What is the best practice for putting 802.3x flowcontrol on a userport and does this inhibit performance if the application/system isn't designed for it?

interface gig0/1
flowcontrol receive [desired | on | off]

  • 1
    clarify "flowcontrol": are you asking about a QoS policy or autonegotiated flowcontrol (aka "pause frames")
    – Ricky
    Commented Jun 6, 2013 at 4:14
  • clarified....yes, pause frames 802.3x...etc
    – knotseh
    Commented Jun 6, 2013 at 4:23

2 Answers 2


Most often Cisco devices can only receive PAUSE frames. They can't send them.

If you are running storage over your network I can understand why you would be looking at implementing it and some server/storage vendors even recommend you to do so.

Note however that PAUSE frames is a very blunt tool as it can pause all traffic meaning you can't differentiate between packets. That means your high priority packets will be treated the same as low priority packets. If you run a separate storage network then it's no issue and you can safely enable it.

There is a standard 802.1Qbb that enables to send PAUSE frames per class so not all the traffic gets paused.

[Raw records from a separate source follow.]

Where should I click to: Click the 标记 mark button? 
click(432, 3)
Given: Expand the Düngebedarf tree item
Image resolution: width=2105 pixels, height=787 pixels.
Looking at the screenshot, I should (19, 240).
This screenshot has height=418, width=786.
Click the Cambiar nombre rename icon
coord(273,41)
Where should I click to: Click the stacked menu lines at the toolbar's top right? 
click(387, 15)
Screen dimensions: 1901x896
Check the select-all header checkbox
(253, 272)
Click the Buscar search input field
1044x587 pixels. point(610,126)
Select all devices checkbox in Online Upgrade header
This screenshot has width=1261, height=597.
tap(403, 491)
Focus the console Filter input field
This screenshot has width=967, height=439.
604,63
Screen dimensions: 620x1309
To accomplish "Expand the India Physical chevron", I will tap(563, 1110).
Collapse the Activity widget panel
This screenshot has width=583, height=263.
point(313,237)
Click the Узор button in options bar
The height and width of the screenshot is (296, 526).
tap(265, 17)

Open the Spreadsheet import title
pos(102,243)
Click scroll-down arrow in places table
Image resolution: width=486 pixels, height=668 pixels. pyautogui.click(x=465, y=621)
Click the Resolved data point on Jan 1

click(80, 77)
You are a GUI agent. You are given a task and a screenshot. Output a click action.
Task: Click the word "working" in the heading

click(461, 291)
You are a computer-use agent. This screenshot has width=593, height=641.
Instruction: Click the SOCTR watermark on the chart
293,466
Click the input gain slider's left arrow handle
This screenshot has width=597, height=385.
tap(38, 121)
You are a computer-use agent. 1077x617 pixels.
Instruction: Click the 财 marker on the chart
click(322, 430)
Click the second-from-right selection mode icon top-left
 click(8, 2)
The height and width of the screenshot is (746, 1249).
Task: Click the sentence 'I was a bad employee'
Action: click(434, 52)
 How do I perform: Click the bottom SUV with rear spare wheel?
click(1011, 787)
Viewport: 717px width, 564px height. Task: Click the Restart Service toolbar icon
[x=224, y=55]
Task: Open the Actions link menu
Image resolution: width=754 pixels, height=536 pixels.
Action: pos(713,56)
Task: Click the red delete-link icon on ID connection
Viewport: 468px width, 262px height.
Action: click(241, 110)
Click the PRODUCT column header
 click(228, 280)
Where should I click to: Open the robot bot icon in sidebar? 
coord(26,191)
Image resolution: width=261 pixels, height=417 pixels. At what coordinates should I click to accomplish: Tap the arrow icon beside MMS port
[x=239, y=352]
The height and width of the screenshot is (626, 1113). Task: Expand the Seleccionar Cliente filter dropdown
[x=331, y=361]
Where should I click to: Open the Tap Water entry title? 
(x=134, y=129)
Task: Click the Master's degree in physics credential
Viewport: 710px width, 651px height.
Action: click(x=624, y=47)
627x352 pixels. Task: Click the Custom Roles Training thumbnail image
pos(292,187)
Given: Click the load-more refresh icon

This article describes how 802.3x works and the implications of running it like adding delay to RTT for TCP packets and such.

  • 4
    Fully agreed. Never run ethernet flow control, unless you know exactly why you need it. It's easy way to create HOLB and escalate small problem in to a major one.
    – ytti
    Commented Jun 6, 2013 at 9:12

It's a negotiated feature, so if a device doesn't support it, it won't be negotiated and thus won't be active. As Dib points out, it is a bit of a hammer, but given the way most systems use it ("oh, sh*t, my buffers are full"), it's still useful as the alternative is a lost frame.

That said, there have been bugs where an interface would act on a pause frame and then never process the unpause. But that should be rare today.

  • 1
    i guess its important to note then that most NIC cards have options in their driver configurations to disable or enable flowcontrol. I believe most NIC cards come with them defaulted to enabled.